● **TASK TO CARRY OUT**: Set down the listing below verbatim, but only from its first line through the line containing "Given: Click the sentence".

● **SOURCE MATERIAL**:

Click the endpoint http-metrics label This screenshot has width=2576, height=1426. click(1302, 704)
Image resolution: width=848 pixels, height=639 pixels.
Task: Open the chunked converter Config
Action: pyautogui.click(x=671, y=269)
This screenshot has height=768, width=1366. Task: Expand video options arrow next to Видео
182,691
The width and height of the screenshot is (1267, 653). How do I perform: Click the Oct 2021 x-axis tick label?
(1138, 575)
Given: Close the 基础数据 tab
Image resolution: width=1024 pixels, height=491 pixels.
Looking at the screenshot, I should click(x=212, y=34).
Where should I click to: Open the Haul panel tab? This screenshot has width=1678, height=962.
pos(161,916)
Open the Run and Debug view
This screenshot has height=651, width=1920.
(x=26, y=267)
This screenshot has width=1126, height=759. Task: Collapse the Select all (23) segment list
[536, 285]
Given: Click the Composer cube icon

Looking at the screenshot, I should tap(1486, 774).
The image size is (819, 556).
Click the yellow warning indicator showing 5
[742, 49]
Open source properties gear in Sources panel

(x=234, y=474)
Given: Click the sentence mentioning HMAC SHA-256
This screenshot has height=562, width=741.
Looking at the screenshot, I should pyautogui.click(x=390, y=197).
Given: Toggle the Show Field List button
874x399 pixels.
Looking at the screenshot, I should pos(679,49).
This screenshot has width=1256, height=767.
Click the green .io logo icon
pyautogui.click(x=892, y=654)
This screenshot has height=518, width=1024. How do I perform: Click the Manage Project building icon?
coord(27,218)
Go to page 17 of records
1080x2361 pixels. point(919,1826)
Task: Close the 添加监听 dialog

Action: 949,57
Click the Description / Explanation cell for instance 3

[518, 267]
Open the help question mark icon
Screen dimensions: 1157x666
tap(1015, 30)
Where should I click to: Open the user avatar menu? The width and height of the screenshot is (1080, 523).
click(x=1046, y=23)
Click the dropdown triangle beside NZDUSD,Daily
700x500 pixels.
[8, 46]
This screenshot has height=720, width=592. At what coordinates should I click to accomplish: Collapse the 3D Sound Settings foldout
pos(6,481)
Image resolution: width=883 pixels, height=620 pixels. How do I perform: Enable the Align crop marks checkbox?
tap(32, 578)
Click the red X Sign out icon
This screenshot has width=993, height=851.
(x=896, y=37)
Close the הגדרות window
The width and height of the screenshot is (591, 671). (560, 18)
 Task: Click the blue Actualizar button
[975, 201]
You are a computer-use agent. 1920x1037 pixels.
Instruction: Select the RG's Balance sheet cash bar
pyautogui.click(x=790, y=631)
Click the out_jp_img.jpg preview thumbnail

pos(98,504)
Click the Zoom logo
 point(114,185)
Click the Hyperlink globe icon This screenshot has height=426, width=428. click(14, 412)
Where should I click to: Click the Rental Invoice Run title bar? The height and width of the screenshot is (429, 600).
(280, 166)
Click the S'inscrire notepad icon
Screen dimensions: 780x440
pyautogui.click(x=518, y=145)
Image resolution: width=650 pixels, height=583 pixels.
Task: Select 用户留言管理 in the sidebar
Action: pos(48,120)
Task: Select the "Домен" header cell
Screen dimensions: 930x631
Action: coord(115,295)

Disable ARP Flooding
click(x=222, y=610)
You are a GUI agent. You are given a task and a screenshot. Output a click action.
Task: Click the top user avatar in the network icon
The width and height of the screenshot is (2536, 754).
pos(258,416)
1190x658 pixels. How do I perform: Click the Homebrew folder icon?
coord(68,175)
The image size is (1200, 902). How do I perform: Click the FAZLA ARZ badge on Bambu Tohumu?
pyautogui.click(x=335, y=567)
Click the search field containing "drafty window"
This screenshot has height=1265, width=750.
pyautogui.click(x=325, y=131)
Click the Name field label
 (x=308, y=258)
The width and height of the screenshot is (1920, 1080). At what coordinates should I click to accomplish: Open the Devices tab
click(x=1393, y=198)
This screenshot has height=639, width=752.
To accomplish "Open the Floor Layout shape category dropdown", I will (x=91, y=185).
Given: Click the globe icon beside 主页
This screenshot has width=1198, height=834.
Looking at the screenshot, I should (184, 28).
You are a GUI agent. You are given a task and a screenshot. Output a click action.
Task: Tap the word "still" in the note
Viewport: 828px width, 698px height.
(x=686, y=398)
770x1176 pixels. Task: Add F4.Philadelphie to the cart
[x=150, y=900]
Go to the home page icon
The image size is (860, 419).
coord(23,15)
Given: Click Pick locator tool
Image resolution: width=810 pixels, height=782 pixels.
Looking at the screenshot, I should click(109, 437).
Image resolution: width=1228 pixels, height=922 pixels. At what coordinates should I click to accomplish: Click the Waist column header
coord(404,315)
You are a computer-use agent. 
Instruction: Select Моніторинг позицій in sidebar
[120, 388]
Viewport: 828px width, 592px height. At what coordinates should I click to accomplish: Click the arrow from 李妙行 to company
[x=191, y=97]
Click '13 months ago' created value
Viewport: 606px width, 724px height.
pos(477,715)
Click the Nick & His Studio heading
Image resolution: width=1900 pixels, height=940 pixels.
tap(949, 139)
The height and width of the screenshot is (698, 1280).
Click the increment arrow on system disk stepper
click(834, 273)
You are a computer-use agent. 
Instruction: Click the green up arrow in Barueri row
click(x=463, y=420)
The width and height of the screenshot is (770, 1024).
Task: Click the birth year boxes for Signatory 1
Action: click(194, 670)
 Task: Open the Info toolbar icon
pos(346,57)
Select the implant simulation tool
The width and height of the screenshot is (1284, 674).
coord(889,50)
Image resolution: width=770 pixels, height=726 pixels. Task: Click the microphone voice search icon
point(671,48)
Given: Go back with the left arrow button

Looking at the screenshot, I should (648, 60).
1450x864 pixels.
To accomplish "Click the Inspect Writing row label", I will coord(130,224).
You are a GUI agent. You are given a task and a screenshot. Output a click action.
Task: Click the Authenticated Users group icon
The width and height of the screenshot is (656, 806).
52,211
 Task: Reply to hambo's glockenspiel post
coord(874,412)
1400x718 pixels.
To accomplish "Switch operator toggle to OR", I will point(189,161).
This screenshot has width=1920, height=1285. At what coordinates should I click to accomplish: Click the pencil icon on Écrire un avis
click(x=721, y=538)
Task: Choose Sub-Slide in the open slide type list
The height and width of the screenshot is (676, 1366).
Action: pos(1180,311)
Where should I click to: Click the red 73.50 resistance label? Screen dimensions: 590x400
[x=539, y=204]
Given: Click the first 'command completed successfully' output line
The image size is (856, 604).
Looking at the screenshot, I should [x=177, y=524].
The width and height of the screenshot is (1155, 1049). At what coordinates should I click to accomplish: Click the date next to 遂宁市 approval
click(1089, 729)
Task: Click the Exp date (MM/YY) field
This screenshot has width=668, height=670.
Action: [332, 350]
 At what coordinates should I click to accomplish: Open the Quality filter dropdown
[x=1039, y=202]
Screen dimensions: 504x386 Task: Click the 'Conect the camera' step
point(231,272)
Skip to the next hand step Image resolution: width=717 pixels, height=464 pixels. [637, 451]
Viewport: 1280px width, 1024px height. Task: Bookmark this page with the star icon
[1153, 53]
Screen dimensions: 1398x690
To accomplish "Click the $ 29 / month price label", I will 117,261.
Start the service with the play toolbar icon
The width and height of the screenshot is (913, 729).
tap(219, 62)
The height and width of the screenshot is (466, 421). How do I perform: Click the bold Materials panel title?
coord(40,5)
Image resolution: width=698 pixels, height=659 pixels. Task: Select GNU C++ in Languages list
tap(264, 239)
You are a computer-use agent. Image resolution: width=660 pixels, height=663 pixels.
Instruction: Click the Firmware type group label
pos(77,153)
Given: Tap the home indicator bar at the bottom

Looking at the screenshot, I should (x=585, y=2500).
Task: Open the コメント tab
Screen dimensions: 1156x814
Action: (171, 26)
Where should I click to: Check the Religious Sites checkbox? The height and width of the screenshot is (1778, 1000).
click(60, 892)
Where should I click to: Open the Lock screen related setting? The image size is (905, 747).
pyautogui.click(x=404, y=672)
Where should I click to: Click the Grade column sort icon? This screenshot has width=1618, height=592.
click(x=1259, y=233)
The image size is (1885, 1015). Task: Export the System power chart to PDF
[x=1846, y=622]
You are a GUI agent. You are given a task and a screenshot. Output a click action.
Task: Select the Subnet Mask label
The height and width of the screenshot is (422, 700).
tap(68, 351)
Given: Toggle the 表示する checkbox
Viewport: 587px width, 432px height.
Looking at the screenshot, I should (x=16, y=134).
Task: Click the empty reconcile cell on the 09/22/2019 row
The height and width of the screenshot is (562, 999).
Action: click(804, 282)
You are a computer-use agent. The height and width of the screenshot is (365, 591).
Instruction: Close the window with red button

● **ANSWER AREA**:
Click the endpoint http-metrics label This screenshot has width=2576, height=1426. click(1302, 704)
Image resolution: width=848 pixels, height=639 pixels.
Task: Open the chunked converter Config
Action: pyautogui.click(x=671, y=269)
This screenshot has height=768, width=1366. Task: Expand video options arrow next to Видео
182,691
The width and height of the screenshot is (1267, 653). How do I perform: Click the Oct 2021 x-axis tick label?
(1138, 575)
Given: Close the 基础数据 tab
Image resolution: width=1024 pixels, height=491 pixels.
Looking at the screenshot, I should click(x=212, y=34).
Where should I click to: Open the Haul panel tab? This screenshot has width=1678, height=962.
pos(161,916)
Open the Run and Debug view
This screenshot has height=651, width=1920.
(x=26, y=267)
This screenshot has width=1126, height=759. Task: Collapse the Select all (23) segment list
[536, 285]
Given: Click the Composer cube icon

Looking at the screenshot, I should tap(1486, 774).
The image size is (819, 556).
Click the yellow warning indicator showing 5
[742, 49]
Open source properties gear in Sources panel

(x=234, y=474)
Given: Click the sentence mentioning HMAC SHA-256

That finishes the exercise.